La cúpula dorada que protegía a Phosis T’kar y a Magnus el Rojo se desvaneció con un chillido agudo. Phosis T’kar se desplomó, absolutamente agotado por el esfuerzo de proteger a su primarca, y Magnus el Rojo se puso en pie una vez más. Aunque la destrucción del titán le había costado muy cara, seguía mostrando un aspecto tan magnífico como siempre. El primarca tomó en brazos el cuerpo roto de Phosis T’kar y dio un paso para abandonar la columna de piedra.

No cayó. En vez de eso, Magnus flotó por encima del cráter como un ángel cansado por el combate. Sus increíbles poderes lo transportaron sobre una neblina ondulante de cristal reluciente.

Los Mil Hijos ya estaban allí para recibirlo, emocionados más allá de lo que podían expresar las palabras ante el hecho de que su primarca siguiera vivo. Ahriman y Uthizzar se abrieron paso entre la masa de astartes, aunque sus guerreros se apartaron a regañadientes para dejarlos pasar. Ahriman llegó al borde del cráter justo cuando Magnus posaba el pie de nuevo sobre el suelo vitrificado del valle. El primarca dejó a Phosis T’kar con cuidado en el suelo.

—Hathor Maat. —La voz de Magnus era débil y sonaba cansada—. Ocúpate de él. Canaliza todo el poder de los pavoni para que sobreviva. No permitas que muera.
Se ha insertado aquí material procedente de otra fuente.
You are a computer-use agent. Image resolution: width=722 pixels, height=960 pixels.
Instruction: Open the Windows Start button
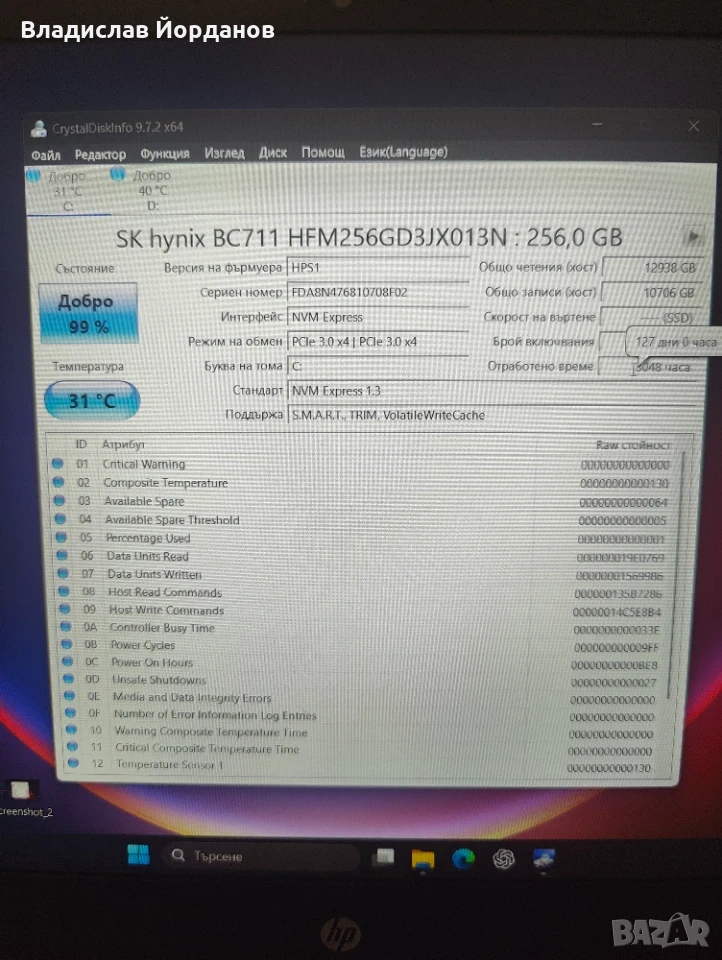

El capitán de la Tercera Hermandad asintió. Se arrodilló al lado de Phosis T’kar y se apresuró a quitarle el casco. T’kar tenía el rostro mortalmente pálido. Hathor Maat le colocó una mano a cada lado del cuello y su cara recuperó el color casi al momento.

—Mi señor, creímos… Creímos que habíais muerto —le dijo Ahriman con la voz casi ahogada por la emoción.

Magnus sonrió débilmente y se limpió un poco de sangre que le salía de una comisura de la boca. Su ojo brillaba con tonos violetas y rojos. Ahriman jamás había visto tan maltrecho a su amado líder.

—Sobreviviré —le aseguró Magnus—. Pero esto todavía no se ha acabado. Esos guardianes fueron pervertidos por la corrupción que yace prisionera bajo este lugar. Ha permanecido aletargada durante toda una era, pero se ha despertado. A menos que la detengamos, todo lo que hemos aprendido aquí se perderá.

—¿Qué deseáis que hagamos, mi señor? —le preguntó Khalophis.

Magnus se volvió hacia la boca de la cueva. Estaba cubierta de aquellas excrecencias que se asemejaban a raíces ennegrecidas de alguna clase de mala hierba parásita que se hundía en las entrañas de la Montaña.

—Adentraos conmigo en esas profundidades, hijos míos —le contestó Magnus—. Acabemos con esto juntos.